Vic and SA lentils areas have generally had single-digit rainfall events throughout the growing season, and are pushing on with flowering on a shower here and there.
“They’re amazing plants; out of all the crops, lentils looked the best,” Mr Krahe said following a tour of Vic regions last week.
With a cool finish and more showers, the Australian lentil crop could get to 1.2Mt.
However, a hot and dry finish, or more frosts, could cut it to 800,000t.
“The plants are not enjoying this year at all,” Frontier Farming Systems research agronomist Jason Brand said.
“The Wimmera…is still okay, but it’s not going to yield fantastically.”
“Even here, we’re surviving on decile one rainfall,” the Wimmera-based Mr Brand said.
Wimmera lentils are in early pod-fill stage.
Harvest in the traditionally lower-yielding regions of the Vic Mallee, and the Murray Mallee, Upper North and upper Eyre and Yorke peninsula areas of SA looks set to start in the last week of October.

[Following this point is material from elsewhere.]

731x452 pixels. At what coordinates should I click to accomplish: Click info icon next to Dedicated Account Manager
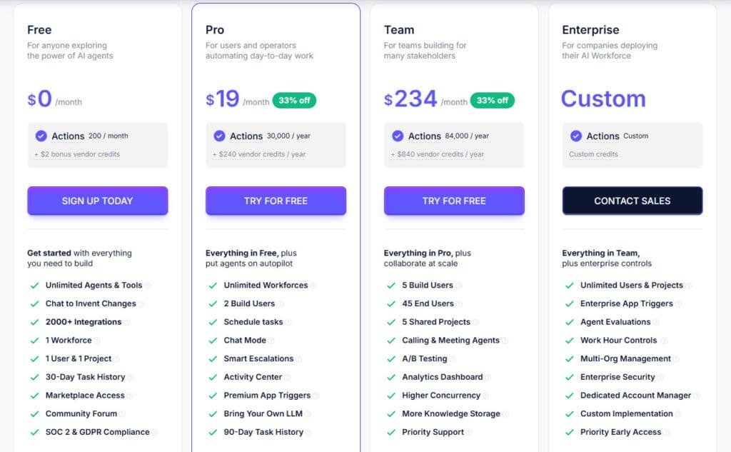pyautogui.click(x=697, y=396)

PIRSA’s estimate for SA’s lentil crop now sits at 427,795t from a record 409,000ha, compared with last year’s crop seen at 362,260t from 240,200ha, and PIRSA’s initial estimate for the current season of a near-record 510,878t from 332,400ha.
Platinum Ag’s Mr Holmes said SA lentils that have received as little as 3-5mm of rain in recent days have found the energy to keep flowering.
“Lentils, beans, and lupins are all filling pods,” Mr Holmes said.
“I’ve seen frost affect lentils all the way from Wasleys to Spalding, but I haven’t’ seen too many 100-percent wipe-outs.”